### Task details
Look through the material below and give the number of lines where the string "field" occurs, with nothing added.

Start of Block

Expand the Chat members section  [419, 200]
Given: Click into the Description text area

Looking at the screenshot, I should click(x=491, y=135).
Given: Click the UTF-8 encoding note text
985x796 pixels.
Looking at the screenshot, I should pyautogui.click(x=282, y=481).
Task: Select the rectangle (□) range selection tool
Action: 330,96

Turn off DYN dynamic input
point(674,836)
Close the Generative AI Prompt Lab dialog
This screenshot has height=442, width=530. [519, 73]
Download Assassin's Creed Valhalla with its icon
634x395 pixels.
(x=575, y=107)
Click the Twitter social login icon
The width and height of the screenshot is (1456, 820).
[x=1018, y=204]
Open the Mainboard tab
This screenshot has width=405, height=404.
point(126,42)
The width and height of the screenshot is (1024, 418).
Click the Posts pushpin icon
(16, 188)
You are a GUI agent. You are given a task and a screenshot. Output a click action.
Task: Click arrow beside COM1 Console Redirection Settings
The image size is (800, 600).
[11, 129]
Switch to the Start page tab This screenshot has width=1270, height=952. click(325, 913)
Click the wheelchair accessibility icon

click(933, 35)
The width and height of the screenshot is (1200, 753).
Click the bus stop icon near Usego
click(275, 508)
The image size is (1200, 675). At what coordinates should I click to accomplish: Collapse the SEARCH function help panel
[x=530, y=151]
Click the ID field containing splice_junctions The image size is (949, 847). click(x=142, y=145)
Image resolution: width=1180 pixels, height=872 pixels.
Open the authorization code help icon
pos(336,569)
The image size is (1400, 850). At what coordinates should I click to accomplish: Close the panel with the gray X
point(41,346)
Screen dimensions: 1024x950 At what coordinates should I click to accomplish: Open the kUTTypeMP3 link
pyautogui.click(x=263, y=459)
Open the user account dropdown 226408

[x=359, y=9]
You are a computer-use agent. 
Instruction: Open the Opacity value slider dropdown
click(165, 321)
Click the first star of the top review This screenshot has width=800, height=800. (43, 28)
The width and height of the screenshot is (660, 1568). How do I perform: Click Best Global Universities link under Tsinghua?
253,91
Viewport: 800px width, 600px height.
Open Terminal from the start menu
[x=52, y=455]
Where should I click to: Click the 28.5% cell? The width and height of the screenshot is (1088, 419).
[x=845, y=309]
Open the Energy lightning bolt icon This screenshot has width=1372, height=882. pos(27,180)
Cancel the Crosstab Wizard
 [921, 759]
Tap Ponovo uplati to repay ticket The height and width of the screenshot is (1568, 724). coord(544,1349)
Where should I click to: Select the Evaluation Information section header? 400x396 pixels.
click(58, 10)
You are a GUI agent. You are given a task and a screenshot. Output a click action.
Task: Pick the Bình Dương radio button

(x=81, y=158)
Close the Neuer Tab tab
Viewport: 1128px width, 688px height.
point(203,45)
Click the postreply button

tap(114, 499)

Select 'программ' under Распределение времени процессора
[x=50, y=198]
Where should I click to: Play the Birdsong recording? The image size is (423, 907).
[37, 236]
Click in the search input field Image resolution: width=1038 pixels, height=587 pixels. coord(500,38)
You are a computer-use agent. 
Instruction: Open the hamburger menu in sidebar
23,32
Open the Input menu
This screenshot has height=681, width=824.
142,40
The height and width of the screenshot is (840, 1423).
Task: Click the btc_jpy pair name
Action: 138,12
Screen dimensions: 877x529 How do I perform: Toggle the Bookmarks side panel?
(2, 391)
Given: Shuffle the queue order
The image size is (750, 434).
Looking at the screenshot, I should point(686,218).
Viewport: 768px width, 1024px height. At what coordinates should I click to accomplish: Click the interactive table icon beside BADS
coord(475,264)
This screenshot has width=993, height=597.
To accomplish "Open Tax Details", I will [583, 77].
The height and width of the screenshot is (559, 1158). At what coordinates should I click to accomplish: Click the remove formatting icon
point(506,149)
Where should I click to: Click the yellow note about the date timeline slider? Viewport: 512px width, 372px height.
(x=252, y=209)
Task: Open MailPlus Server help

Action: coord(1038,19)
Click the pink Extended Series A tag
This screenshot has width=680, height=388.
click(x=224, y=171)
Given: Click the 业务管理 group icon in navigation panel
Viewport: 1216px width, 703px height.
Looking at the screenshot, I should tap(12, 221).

End of Block

### Task response
2